‘Mavi Marmara bir ilki başardı’

Olaylar
HAMAS’ın askerî kanadı İzzettin Kassam’ın başındaki isimlerden Mahmut Zahar, ateşkeste taleplerinin büyük oranda karşılandığını fakat BM girişiminin uluslararası alanda daha önce alı...
EMOJİLE

HAMAS’ın askerî kanadı İzzettin Kassam’ın başındaki isimlerden Mahmut Zahar, ateşkeste taleplerinin büyük oranda karşılandığını fakat BM girişiminin uluslararası alanda daha önce alınmış kararlardan geri adım atmak olacağını söyledi.

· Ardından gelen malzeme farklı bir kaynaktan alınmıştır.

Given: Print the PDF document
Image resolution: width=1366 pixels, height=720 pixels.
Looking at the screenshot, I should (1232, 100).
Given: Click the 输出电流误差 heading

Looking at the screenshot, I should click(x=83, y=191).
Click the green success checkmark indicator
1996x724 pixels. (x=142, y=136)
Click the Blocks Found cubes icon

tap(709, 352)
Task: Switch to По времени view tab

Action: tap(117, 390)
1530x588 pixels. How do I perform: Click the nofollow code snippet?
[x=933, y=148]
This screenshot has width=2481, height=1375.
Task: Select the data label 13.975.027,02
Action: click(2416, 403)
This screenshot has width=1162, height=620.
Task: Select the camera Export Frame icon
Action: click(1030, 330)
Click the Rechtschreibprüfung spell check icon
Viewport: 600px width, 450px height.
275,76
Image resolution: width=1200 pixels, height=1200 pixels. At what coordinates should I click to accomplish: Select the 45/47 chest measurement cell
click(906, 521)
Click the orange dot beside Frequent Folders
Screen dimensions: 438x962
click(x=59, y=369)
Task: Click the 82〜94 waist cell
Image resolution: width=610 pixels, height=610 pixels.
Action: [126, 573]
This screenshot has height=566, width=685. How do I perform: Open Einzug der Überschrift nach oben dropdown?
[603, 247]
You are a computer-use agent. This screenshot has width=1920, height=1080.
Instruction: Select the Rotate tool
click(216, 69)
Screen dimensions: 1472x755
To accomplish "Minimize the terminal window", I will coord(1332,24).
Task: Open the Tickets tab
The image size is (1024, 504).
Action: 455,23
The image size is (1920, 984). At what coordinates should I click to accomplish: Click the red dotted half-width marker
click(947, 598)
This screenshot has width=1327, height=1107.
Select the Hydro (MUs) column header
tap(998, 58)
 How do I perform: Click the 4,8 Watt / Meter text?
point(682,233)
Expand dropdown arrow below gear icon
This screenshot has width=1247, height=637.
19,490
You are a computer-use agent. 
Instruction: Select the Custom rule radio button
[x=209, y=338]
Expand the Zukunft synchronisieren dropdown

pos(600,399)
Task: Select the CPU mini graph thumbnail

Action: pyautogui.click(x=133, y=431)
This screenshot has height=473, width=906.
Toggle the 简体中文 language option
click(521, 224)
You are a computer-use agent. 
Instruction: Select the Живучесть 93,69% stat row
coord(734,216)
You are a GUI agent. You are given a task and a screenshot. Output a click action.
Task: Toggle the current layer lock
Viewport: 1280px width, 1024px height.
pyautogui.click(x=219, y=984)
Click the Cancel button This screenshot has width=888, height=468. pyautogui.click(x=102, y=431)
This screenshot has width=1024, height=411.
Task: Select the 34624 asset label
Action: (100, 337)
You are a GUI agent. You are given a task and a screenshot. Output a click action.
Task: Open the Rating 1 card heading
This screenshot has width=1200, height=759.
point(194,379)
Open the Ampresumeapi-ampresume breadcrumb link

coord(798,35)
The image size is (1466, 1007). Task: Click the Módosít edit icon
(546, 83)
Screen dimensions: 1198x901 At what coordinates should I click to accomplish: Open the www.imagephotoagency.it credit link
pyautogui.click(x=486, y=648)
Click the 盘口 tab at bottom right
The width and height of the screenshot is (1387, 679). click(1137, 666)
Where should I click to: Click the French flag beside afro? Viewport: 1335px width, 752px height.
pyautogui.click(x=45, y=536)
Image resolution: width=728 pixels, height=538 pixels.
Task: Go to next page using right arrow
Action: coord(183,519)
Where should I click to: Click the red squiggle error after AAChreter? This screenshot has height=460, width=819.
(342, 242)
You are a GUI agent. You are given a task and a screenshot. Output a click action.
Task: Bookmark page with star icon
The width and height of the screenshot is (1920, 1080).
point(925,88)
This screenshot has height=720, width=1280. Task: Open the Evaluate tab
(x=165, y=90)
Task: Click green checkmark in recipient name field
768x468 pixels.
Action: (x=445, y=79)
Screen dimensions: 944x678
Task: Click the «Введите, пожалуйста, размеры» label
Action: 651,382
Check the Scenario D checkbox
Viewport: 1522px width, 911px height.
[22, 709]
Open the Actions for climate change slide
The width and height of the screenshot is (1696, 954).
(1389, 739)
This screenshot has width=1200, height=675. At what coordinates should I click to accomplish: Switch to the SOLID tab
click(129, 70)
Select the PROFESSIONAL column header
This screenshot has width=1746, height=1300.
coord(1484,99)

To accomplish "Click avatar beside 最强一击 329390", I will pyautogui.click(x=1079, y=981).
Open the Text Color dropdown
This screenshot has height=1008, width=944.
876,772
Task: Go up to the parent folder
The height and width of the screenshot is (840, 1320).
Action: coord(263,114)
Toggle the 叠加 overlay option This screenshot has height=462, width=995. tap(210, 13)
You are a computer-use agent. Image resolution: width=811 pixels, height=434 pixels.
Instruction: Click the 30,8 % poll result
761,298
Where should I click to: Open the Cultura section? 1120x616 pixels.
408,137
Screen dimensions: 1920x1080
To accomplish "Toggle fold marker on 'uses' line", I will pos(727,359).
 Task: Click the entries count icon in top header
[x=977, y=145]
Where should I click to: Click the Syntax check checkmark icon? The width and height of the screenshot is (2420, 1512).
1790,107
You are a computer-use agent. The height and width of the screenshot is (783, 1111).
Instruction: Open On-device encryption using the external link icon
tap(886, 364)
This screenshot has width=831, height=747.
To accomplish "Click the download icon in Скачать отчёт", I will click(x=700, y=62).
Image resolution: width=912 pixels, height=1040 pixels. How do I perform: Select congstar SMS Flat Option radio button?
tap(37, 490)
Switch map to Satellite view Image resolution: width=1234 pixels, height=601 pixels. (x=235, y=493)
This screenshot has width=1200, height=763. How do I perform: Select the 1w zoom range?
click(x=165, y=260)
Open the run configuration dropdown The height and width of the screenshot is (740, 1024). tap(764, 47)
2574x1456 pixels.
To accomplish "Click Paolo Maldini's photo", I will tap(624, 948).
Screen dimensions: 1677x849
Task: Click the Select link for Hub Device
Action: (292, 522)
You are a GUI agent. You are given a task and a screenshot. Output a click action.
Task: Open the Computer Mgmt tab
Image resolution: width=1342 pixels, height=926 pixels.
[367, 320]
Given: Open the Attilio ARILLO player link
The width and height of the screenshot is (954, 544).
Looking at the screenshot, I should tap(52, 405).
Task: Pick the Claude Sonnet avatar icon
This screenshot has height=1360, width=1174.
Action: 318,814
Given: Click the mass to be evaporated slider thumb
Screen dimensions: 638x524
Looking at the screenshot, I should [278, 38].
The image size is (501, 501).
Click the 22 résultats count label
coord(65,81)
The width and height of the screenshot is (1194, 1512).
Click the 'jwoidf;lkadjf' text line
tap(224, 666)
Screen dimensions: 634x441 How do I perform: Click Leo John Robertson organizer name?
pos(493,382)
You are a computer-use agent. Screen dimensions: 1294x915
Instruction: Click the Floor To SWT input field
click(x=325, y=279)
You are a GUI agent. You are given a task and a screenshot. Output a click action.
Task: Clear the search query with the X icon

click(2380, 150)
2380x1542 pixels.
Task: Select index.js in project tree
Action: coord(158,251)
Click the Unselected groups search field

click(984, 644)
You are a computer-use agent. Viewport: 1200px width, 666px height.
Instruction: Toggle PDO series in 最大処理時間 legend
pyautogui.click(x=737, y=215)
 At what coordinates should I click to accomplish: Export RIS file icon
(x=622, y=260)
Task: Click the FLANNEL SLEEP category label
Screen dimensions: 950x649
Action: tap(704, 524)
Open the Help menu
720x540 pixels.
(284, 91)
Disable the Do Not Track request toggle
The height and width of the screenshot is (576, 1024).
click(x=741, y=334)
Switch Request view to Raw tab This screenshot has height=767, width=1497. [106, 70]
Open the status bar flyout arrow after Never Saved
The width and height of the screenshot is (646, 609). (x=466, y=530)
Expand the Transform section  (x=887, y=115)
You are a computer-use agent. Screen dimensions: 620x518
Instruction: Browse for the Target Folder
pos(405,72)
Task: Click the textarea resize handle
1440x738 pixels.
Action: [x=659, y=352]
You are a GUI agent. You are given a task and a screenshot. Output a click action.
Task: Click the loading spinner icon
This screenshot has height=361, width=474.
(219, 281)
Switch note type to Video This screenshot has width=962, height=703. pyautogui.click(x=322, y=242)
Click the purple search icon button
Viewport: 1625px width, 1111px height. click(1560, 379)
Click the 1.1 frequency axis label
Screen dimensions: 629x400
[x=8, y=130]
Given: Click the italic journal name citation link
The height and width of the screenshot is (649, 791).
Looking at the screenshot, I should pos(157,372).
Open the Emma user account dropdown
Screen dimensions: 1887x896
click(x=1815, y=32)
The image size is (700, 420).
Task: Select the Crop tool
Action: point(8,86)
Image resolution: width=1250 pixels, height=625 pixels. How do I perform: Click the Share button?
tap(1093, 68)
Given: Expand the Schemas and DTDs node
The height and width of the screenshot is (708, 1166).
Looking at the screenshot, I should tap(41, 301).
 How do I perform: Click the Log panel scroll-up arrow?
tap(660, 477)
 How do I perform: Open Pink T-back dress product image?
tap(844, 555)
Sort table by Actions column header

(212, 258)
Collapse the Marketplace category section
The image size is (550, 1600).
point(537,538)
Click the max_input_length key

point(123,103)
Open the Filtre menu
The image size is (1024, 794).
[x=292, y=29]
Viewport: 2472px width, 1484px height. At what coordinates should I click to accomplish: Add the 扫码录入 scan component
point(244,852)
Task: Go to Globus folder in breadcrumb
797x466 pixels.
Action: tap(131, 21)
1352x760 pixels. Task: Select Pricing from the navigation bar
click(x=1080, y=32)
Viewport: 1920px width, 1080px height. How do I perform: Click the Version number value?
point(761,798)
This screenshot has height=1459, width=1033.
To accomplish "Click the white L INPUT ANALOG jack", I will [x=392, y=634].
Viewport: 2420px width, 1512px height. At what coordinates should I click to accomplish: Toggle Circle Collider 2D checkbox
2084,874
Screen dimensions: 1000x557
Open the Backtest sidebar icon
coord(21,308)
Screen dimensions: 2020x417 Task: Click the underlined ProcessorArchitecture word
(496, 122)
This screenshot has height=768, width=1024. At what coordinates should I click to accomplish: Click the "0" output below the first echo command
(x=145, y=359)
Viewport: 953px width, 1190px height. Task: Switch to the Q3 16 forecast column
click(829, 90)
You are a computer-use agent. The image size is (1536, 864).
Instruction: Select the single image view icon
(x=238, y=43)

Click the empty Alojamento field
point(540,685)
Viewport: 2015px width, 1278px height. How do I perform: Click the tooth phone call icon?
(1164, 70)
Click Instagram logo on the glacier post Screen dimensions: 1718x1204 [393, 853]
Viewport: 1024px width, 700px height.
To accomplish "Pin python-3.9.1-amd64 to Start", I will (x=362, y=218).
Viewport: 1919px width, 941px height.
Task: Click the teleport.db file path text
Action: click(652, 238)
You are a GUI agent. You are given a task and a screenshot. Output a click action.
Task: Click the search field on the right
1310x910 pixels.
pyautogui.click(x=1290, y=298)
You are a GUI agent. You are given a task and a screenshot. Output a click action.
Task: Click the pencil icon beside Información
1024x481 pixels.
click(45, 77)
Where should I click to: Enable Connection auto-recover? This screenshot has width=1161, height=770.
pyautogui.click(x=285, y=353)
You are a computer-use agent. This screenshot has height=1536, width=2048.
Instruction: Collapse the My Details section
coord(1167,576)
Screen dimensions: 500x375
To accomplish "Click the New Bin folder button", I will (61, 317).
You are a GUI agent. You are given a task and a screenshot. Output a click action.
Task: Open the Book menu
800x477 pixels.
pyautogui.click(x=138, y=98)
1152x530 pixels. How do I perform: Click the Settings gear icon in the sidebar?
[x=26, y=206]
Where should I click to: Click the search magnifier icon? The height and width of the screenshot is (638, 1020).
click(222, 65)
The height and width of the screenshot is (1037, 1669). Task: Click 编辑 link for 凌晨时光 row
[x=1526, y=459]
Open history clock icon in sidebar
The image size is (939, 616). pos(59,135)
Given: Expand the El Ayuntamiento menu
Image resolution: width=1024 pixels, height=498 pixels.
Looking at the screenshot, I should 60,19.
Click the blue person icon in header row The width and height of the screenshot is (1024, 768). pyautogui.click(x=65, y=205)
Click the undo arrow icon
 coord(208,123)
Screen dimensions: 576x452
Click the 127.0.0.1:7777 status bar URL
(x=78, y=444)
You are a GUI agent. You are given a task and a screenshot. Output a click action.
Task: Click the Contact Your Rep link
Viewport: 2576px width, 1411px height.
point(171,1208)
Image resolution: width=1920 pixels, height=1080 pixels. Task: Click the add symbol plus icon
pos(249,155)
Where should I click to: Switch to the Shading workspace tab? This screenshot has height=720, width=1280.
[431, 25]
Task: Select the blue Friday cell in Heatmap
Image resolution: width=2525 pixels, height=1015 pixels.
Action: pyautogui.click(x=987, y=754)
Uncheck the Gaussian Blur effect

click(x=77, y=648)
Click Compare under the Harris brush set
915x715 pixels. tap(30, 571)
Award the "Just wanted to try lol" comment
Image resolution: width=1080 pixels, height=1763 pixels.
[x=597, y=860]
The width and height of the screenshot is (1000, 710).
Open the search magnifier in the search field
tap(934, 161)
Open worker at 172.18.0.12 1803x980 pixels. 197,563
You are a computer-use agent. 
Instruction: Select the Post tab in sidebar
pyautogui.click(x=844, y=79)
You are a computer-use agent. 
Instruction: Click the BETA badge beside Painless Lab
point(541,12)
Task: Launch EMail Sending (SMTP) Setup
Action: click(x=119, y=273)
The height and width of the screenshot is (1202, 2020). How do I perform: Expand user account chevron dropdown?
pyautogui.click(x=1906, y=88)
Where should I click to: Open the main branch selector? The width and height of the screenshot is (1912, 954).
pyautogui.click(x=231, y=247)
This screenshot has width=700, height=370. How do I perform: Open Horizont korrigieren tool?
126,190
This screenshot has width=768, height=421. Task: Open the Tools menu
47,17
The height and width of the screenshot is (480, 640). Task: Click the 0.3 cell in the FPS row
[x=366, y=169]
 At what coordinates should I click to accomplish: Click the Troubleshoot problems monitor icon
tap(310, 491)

TRT TÜRK’te yayımlanan Dünya Gündemi programına katılarak "Ateşkes sürecinde taleplerinin büyük oranda karşılandığını" söyleyen Zahar, yine de bunun yeterli olmadığı görüşünde. Gazze operasyonlarının ilk gününde öldürülen Ahmet Caberî’ye en yakın isim olan ve daha önceki saldırılarda iki oğlunu kaybeden Zahar "ateşkeste Filistin halkı olarak insanî şartlarda yaşayabilemek için gerekli en temel ihtiyaçlarımızı talep ettik. Gazze’ye olan sınır ve geçişlerin açılması, deniz sınırlarının 6 mile çıkarılması, suikast politikasının sonlandırılması taleplerimiz arasındaydı. Ayrıca Gazze’deki sınırımızdan İsrail’in yapay sınırına kadar olan 300-500 metreye kadar bir bölge yasak alan ilan edilmişti. Ancak orada çiftçilerimizin verimli toprakları bulunuyor, oraların da halka açılmasını talep ettik ve kabul oldu" dedi.

Zahar röportajın devamında şöyle konuştu:

"Bu, Filistin halkı için önemli bir gelişmeydi. Denizden karasuların resmî kabûlü gerçekleşti. Şimdi de sınır kapısından geçişler ve tampon bölge konusundaki son kararlar önümüzdeki günlerde Kahire’de açıklanacak. Bildiğiniz gibi Filistin’de yürütülen 2 proje var şu anda. Biri batı Şeria, diğeri Gazze. El fetih projesi öyle bir safhaya ulaştı ki, artık İsrail ile işbirliği yaparak Hamas projesini yok etmeyi amaçlıyor. Şimdi biz, bu son zaferle, projemizi yeniden masaya koyuyor ve halka açıyoruz. Bence insanlar bu davete uyarak, bizim projemize gelecektir. Buna el Fetih destekçileri de dâhil ama el Fetih liderleri değil. El Fetih liderleri yalnızca para ve güç peşinde… Bunun için İsrail’le işbirliği yaparak Filistin’e yönelik suçlar işlemeye dahi çekinmiyorlar. Biz bu lidere güvenip, onlarla işbirliği yapamayız.

BM girişimi büyük bir suçtur. ‘1967 sınırları doğrultusunda devlet olmak’ demek, tüm Filistin’in yüzde 25’ini kabul etmek anlamına geliyor. Bu, uluslararası alanda daha önce alınmış kararlardan geri adım atmaktır. Ama ne karar alınırsa alınsın, bu bizim Filistin dâvâmızdan geri adım atmamıza neden olamaz. Nitekim, Gazze’de yaşadığımız bu son yüzleşmeyle pekçok kişiyi ikna ettiğimize inanıyorum. Artık Filistin’i kurtarmaya hazırız. Öncelikle kendimizi savunmak için gereğince silahlanmalı, F 16’ların ve tankların gücünü etkisizleştirmeliyiz. Bu şekilde mücadeleyi kazanacağımıza inanıyorum.

Bence Türkiye bir noktaya odaklanmalı. İslâm birliğini daha da güçlendirmek için çalışmalı ve bütün Müslümanlara sahip çıkmalı. Buna Myanmar’da yaşayanlar ve diğer Müslüman mazlumlar da dahil… Bizce Müslüman, Müslümanın kardeşidir. Böylece İran’dan Mısır’dan veya Türkiye’den gelecek destek verimli olacaktır. Mesela Avrupa Birliği’ne bakın, tek bir ekonomi, tek bir parlamento, tek bir ordu altında birleştiler. Biz neden öyle olmayalım? Dünya nüfusunun 3’te 1’ini Müslümanlar oluşturuyor. Bence başbakan Erdoğan’ın Gazze’ye gelmesi, İsrail’in yaptıklarına ve bizim taleplerimize birebir tanıklık etmesi çok iyi olacaktır… Erdoğan ve Türk halkı, Filistin dâvâsı için Mavi Marmara’yla bir ilki başardı. Bundan sonra da dâvâya çok büyük katkıları olacağına inanıyorum."